▶ _WHAT YOU SHOULD DO_
Revise the part of the listing that opens with the line containing "This screenshot has width=1024, height=768." and closes with the line containing "center [430, 711]." by replacing "coordinates" with "position", keeping everything else unchanged. Give only those lines, and leave the pictures out of your answer.

(Beginning of DATA TO USE)

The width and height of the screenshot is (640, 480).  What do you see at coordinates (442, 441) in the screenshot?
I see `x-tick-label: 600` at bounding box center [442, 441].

(End of DATA TO USE)
(Beginning of DATA TO USE)

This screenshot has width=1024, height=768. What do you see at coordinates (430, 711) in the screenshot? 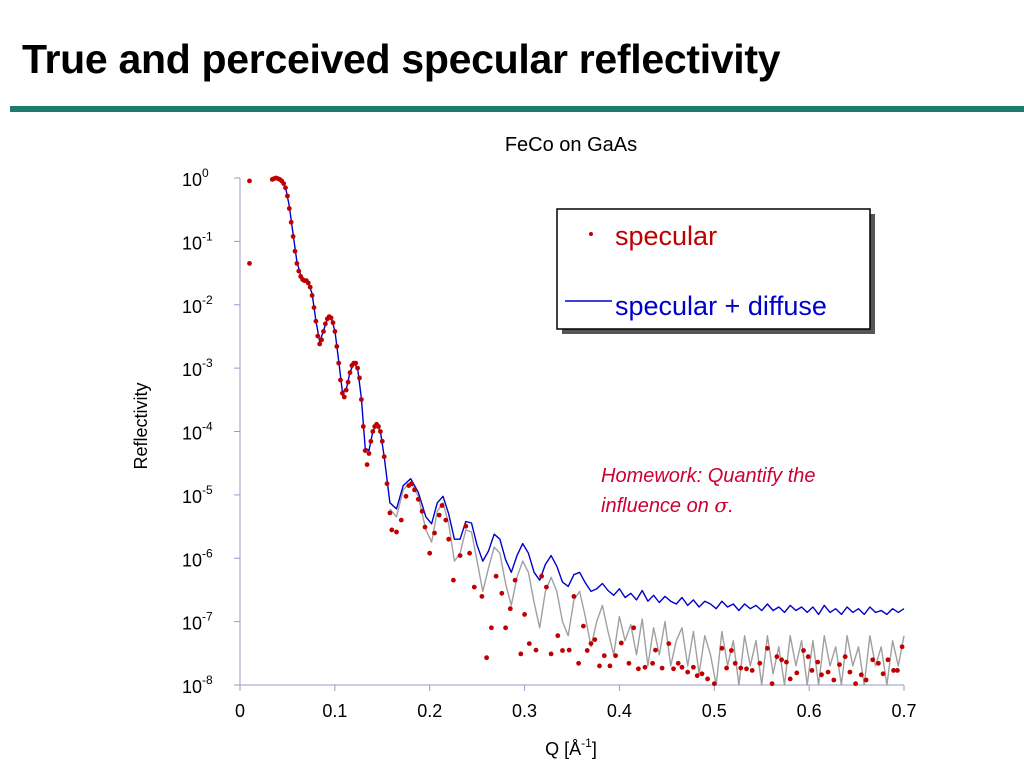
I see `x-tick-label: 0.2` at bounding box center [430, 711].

(End of DATA TO USE)
(Beginning of DATA TO USE)

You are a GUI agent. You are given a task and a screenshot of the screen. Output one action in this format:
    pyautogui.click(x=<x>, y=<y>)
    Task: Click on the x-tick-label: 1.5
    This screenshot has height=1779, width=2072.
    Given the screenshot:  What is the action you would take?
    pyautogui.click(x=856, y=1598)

(End of DATA TO USE)

▶ _THE ANSWER_
This screenshot has width=1024, height=768. What do you see at position (430, 711) in the screenshot? 
I see `x-tick-label: 0.2` at bounding box center [430, 711].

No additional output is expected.